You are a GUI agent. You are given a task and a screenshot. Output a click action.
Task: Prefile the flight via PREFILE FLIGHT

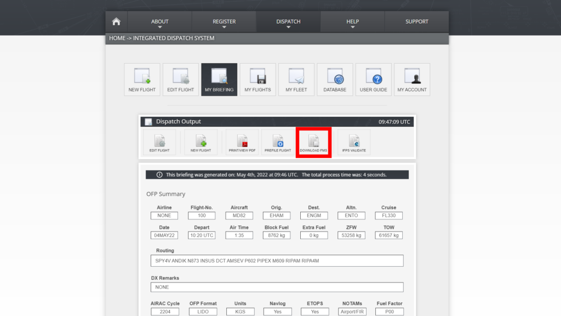277,142
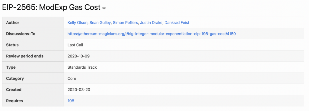Open Kelly Olson author link
Viewport: 309px width, 111px height.
(x=77, y=23)
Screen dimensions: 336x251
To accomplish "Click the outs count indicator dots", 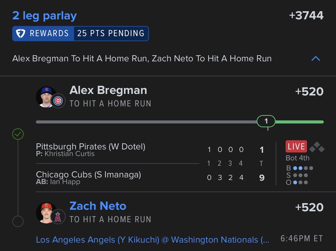I will point(300,182).
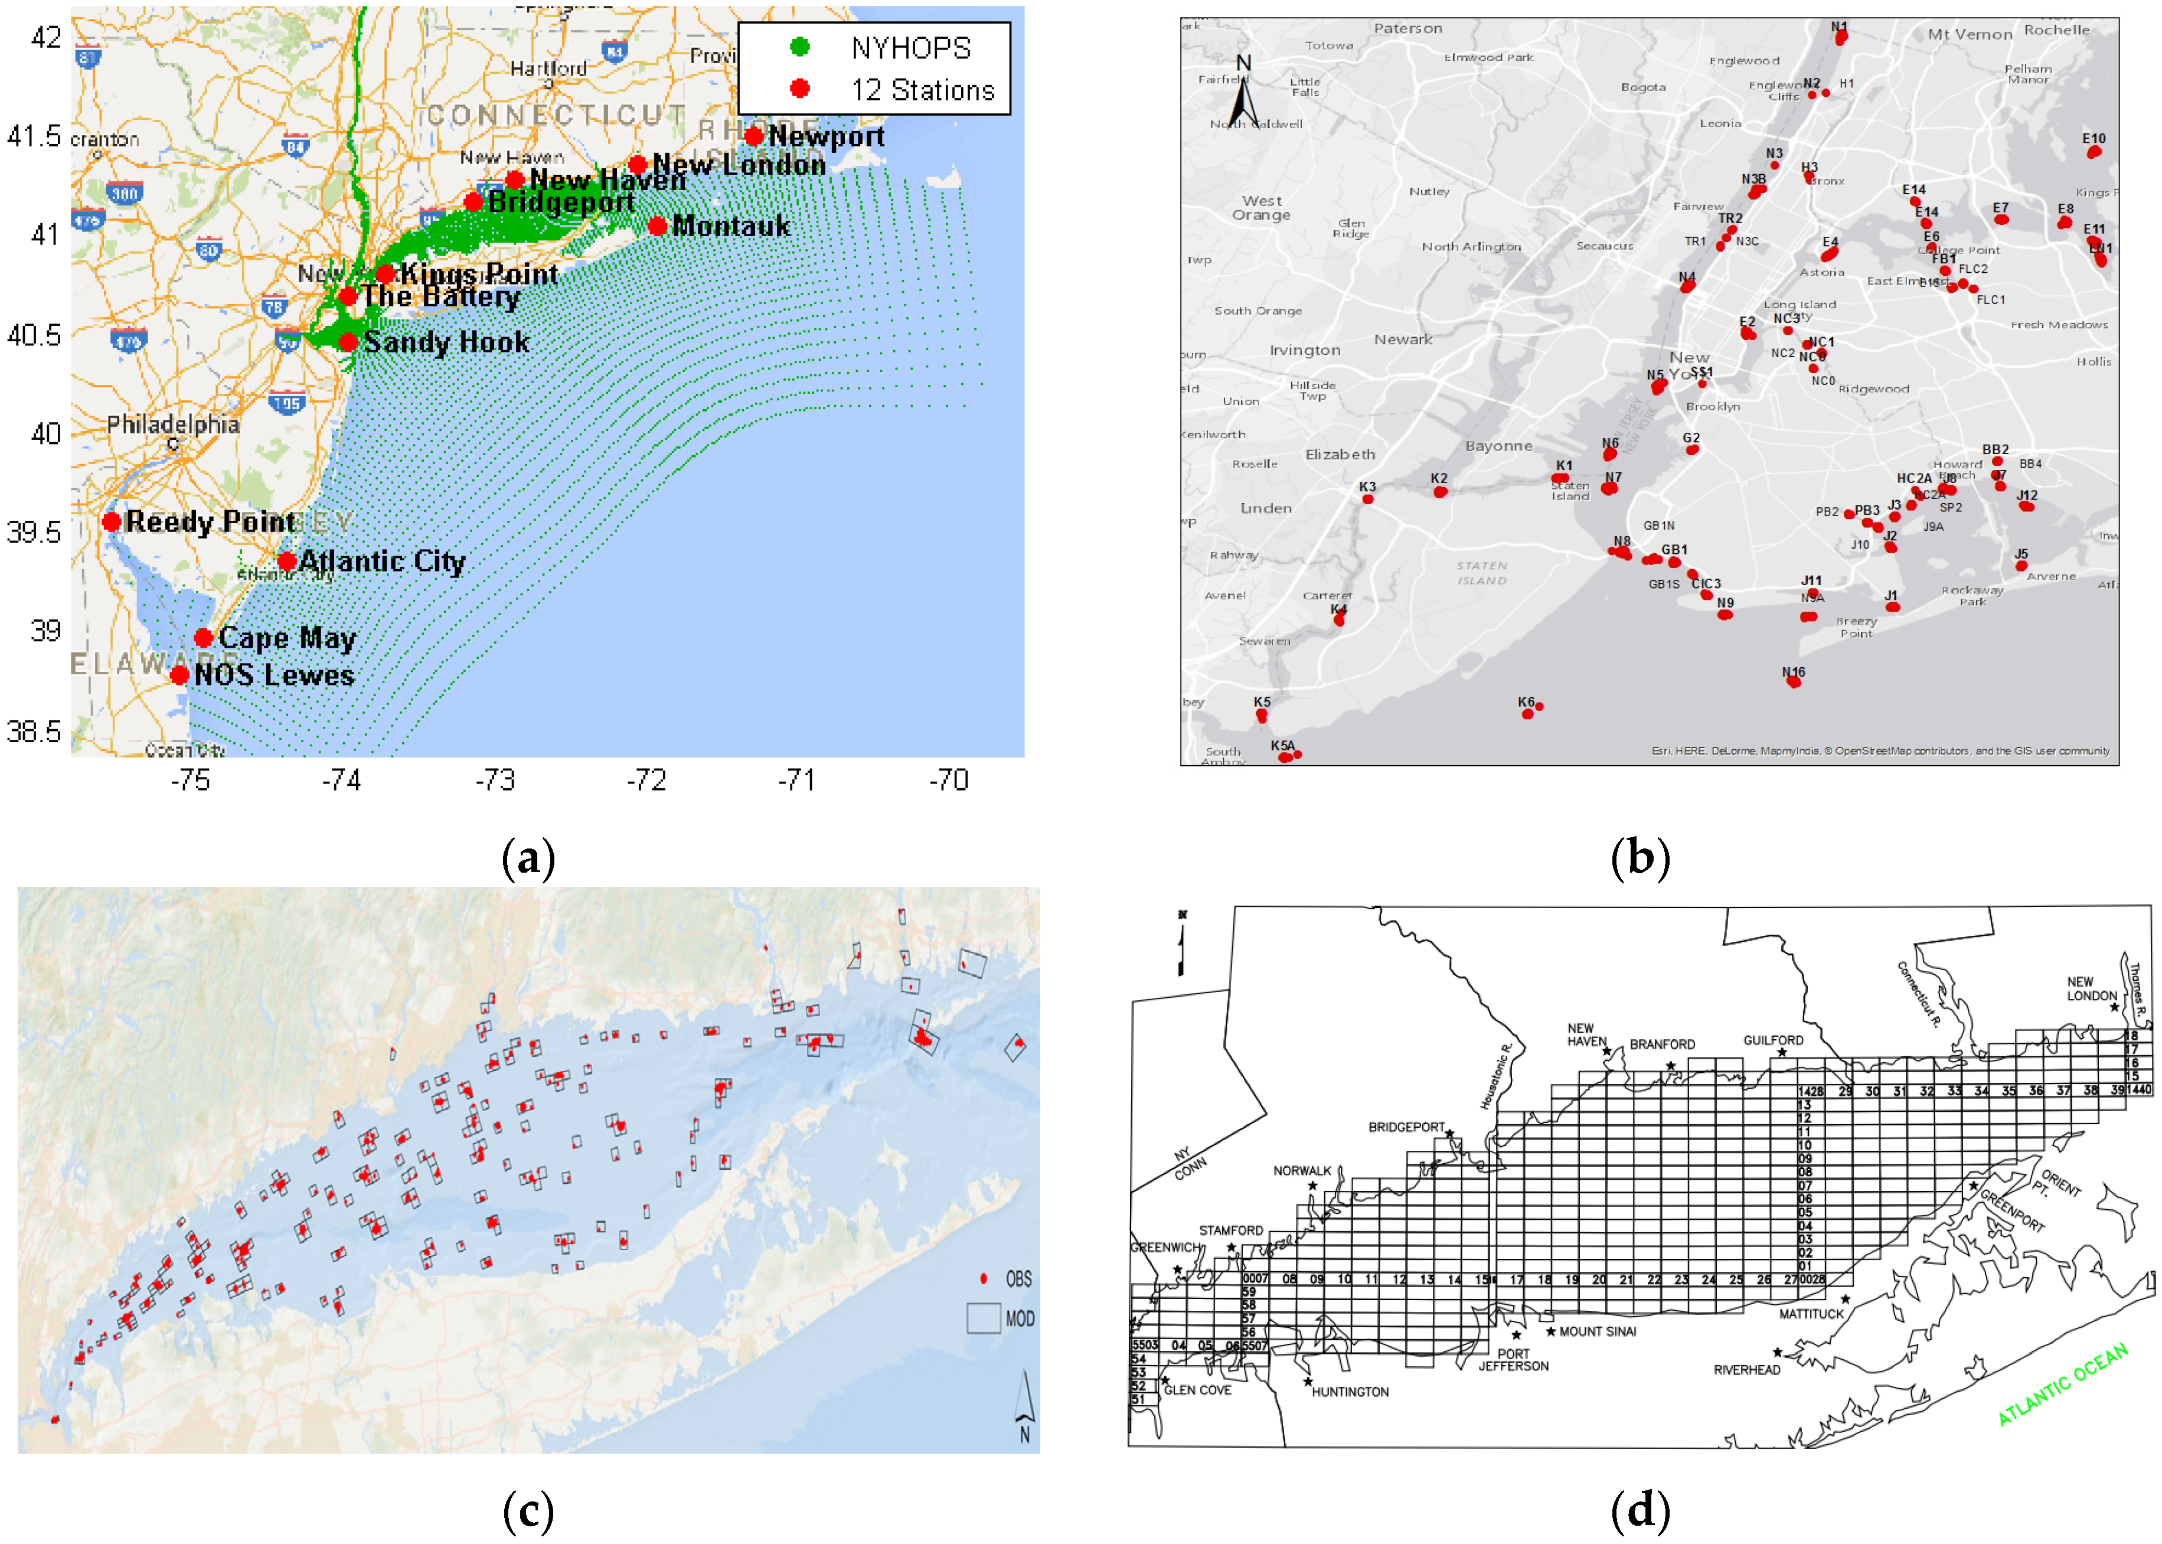Click the red 12 Stations legend dot
This screenshot has width=2162, height=1544.
point(800,88)
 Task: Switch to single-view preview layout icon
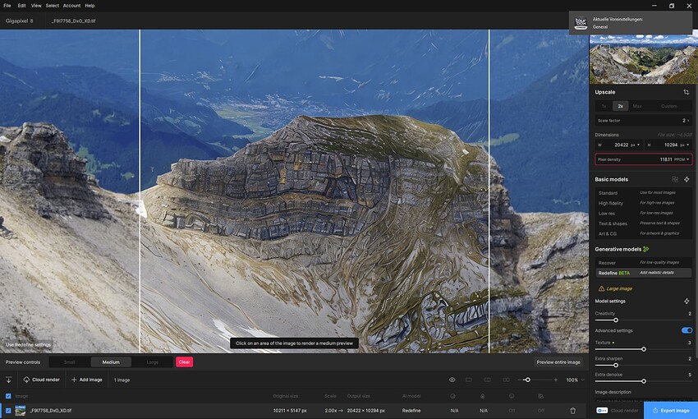tap(469, 380)
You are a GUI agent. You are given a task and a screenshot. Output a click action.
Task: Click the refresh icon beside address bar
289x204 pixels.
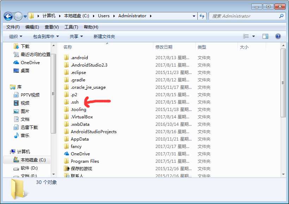pyautogui.click(x=202, y=16)
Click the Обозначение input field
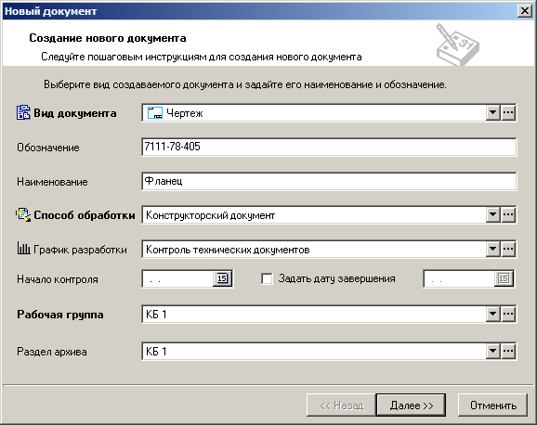Screen dimensions: 537x425 point(329,147)
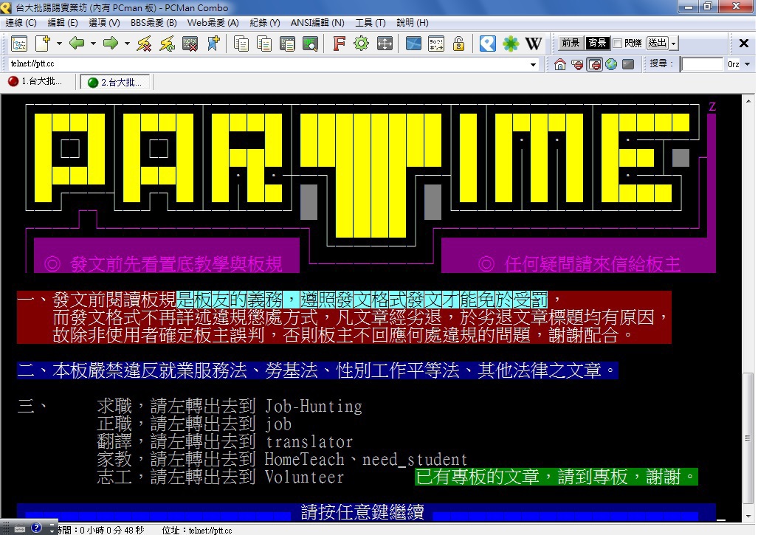Toggle the pressed popup-blocker icon by address bar
The image size is (758, 535).
pyautogui.click(x=594, y=64)
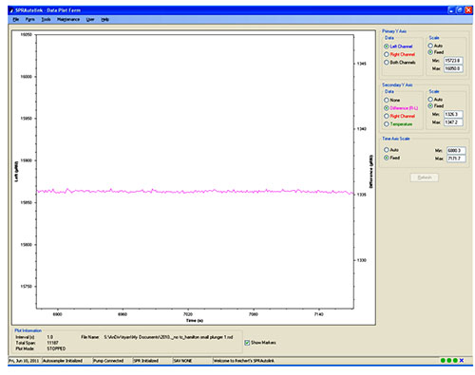
Task: Click the Refresh button
Action: [x=425, y=178]
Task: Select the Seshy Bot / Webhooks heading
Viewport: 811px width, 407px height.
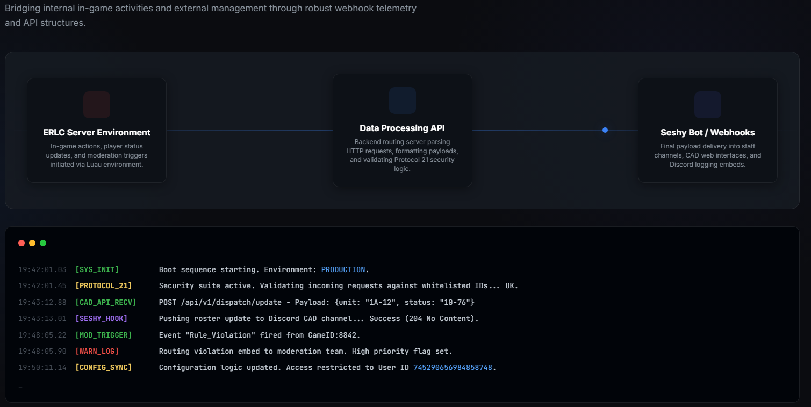Action: 708,132
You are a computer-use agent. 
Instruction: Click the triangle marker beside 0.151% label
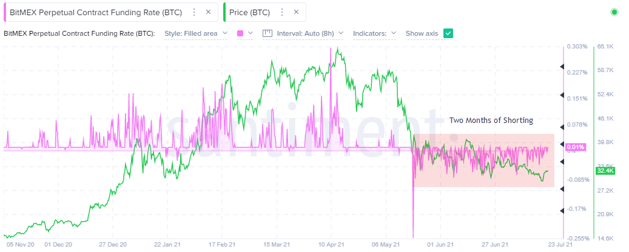tap(561, 95)
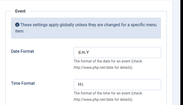
Task: Click the Date Format input field
Action: click(117, 53)
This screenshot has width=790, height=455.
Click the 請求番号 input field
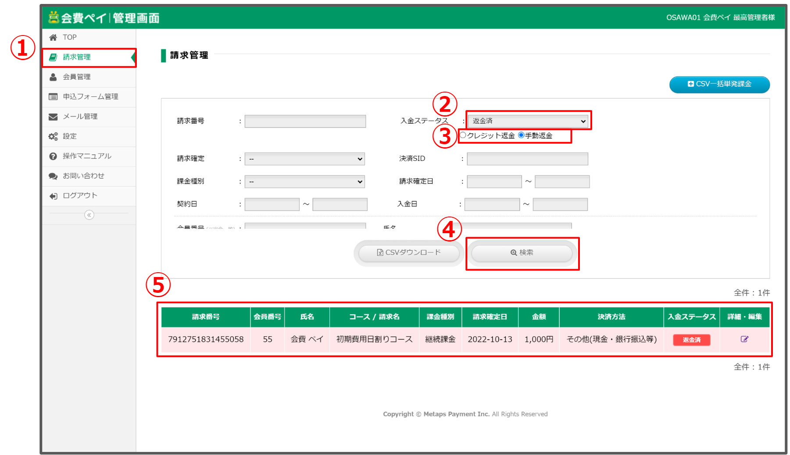(305, 121)
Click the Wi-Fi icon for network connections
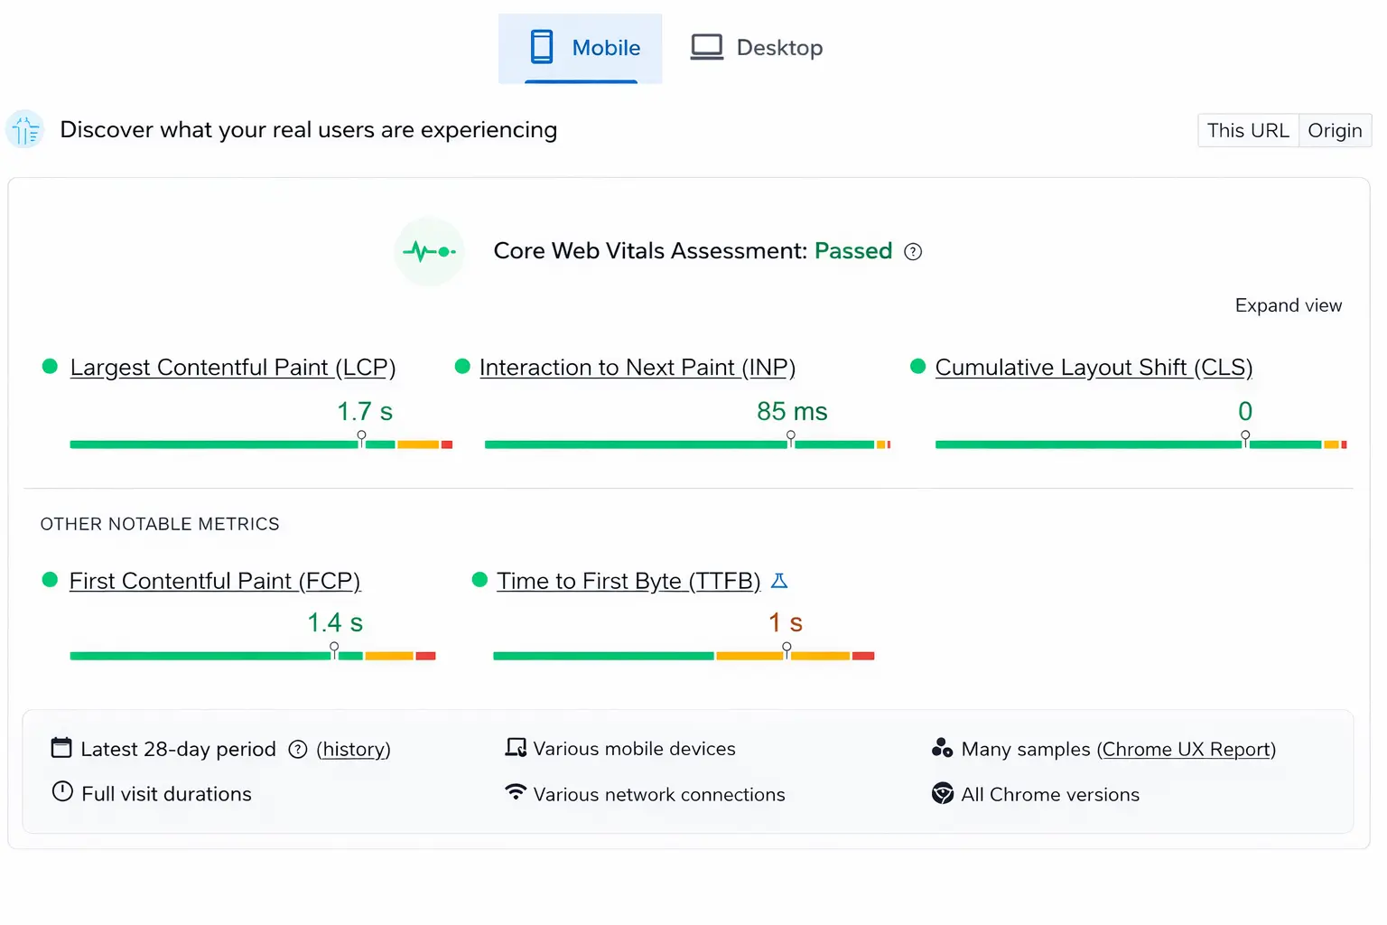The width and height of the screenshot is (1387, 925). (x=516, y=792)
########
**What to work on**. Return the lines from the one containing "Task: Select the Seshy Bot / Webhooks heading" through the last line of the records, both included, exactly as written and with no pictures.

**Written answer**.
Task: Select the Seshy Bot / Webhooks heading
Viewport: 811px width, 407px height.
Action: 708,132
You are a computer-use agent. 
Instruction: Click the triangle marker beside 0.151% label
tap(561, 95)
Task: Click the Date Format input field
Action: click(117, 53)
This screenshot has width=790, height=455.
Click the 請求番号 input field
(305, 121)
Click the Wi-Fi icon for network connections
The width and height of the screenshot is (1387, 925). (x=516, y=792)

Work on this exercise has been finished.